# Non ce la faccio più!



## Nermin

Please can someone tell me what it means???

THaaaaaaaaaaanks


----------



## moodywop

It should be "Basta! Non ce la faccio più!". It means "I've had enough! I can't take it any more".


----------



## scott mary

another way is "i've had enought!i can't hold it on"


----------



## lsp

scott mary said:
			
		

> another way is "i've had enought!i can't hold it on"


I am not sure what you mean by "i can't hold it on"??


----------



## archimede

lsp said:
			
		

> I am not sure what you mean by "i can't hold it on"??

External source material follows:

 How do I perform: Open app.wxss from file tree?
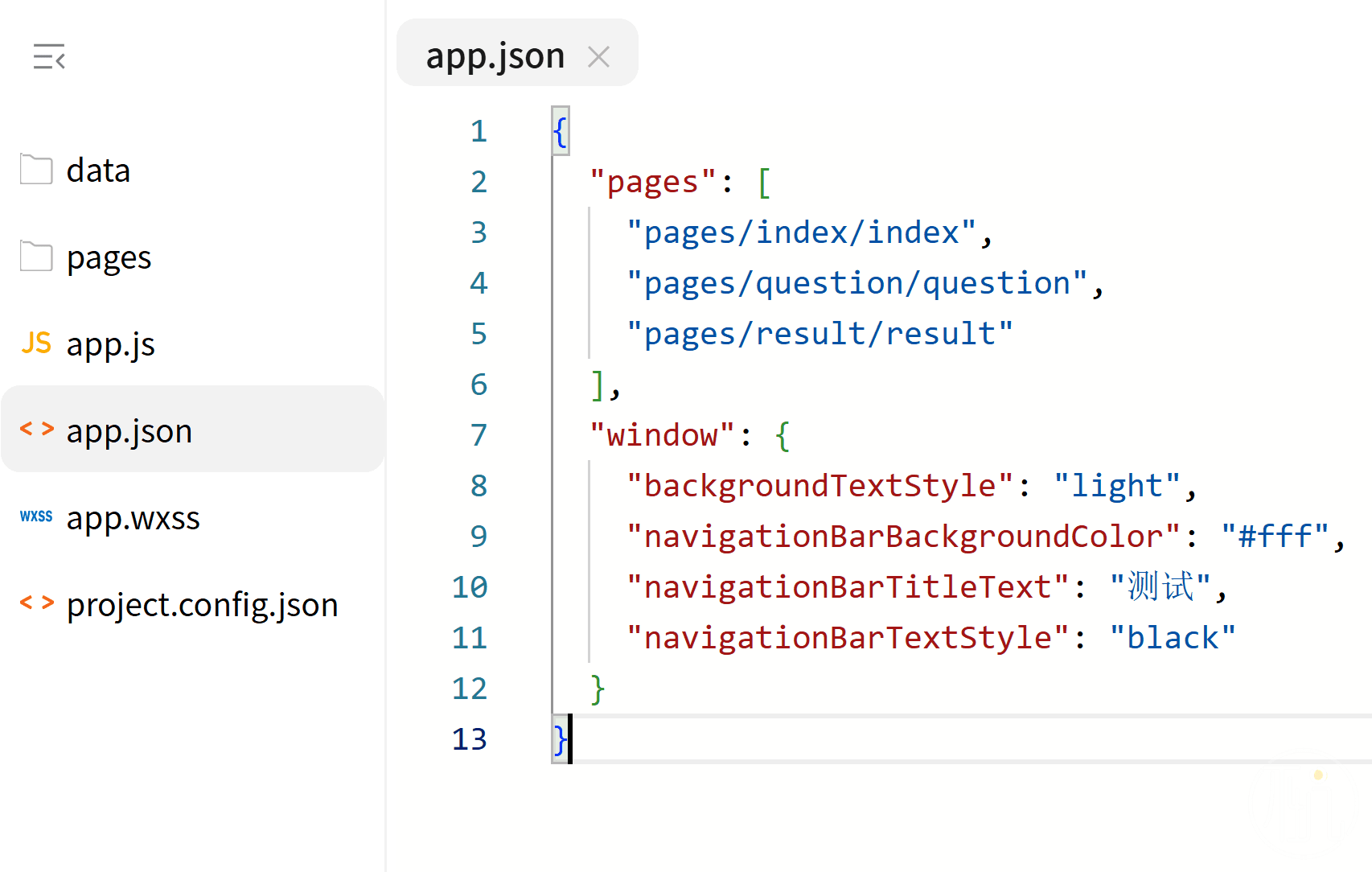[133, 518]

Perhaps he/she meant _hold back_ / _stifle_ (just guessing, but a it's an alternative translation).

HTH.

Alessandro


----------



## MingRaymond

archimede said:
			
		

> Perhaps he/she meant _hold back_ / _stifle_ (just guessing, but a it's an alternative translation).
> 
> HTH.
> 
> Alessandro


 
I think he/she meant I can't hold on.


----------



## Kaia

Ciao! Per favore qualcuno potrebbe spiegare la struttura di questa  frase?
Perché "ce"? E perché si riferisce a una cosa che abbiamo detto prima?
E "la" si riferisce a "cosa"...é come dire "questa cosa non la posso fare"?
Grazie.


----------



## Jana337

Kaia said:
			
		

> Ciao! Per favore qualcuno potrebbe spiegare la struttura di questa  frase?
> Perché "ce"? E perché si riferisce a una cosa che abbiamo detto prima?
> E "la" si riferisce a "cosa"...é come dire "questa cosa non la posso fare"?
> Grazie.


Ciao Kaia,

dovresti semplicemente tenere conto di un fatto semplice: "to make it" = "farcela". Sia "ce" che "la" fanno parte del verbo. Credo si possa dire che "la" significhi "it" ma ti sconsiglio a tradurre "ce", non vale la pena. 

Jana


----------



## Kaia

Jana337 said:
			
		

> Ciao Kaia,
> 
> dovresti semplicemente tenere conto di un fatto semplice: "to make it" = "farcela". Sia "ce" che "la" fanno parte del verbo. Credo si possa dire che "la" significhi "it" ma ti sconsiglio a tradurre "ce", non vale la pena.
> 
> Jana


 
E si Jana, questa "ce" sempre mi fa girare la testa. Meglio cosí, non provo a tradurla e punto.  Grazie!


----------



## Bob A

"Non che la faccio a comportarmi bene. "

"Ma si che ce la fai, mio caro."

     Can someone please tell me what the "ce la" means in these 2 phrases of dialogue in a novel mean?  Thanks.  Bob A


----------



## shamblesuk

Can you confirm that the first phrase should be 'Non ce la faccio' as it doesn't appear to have 'ce la' in it?


----------



## curon

Bob A said:
			
		

> "Non c*e* la faccio a comportarmi bene. "
> 
> "Ma si che ce la fai, mio caro."


 
This construction means "to manage" or "to succeed"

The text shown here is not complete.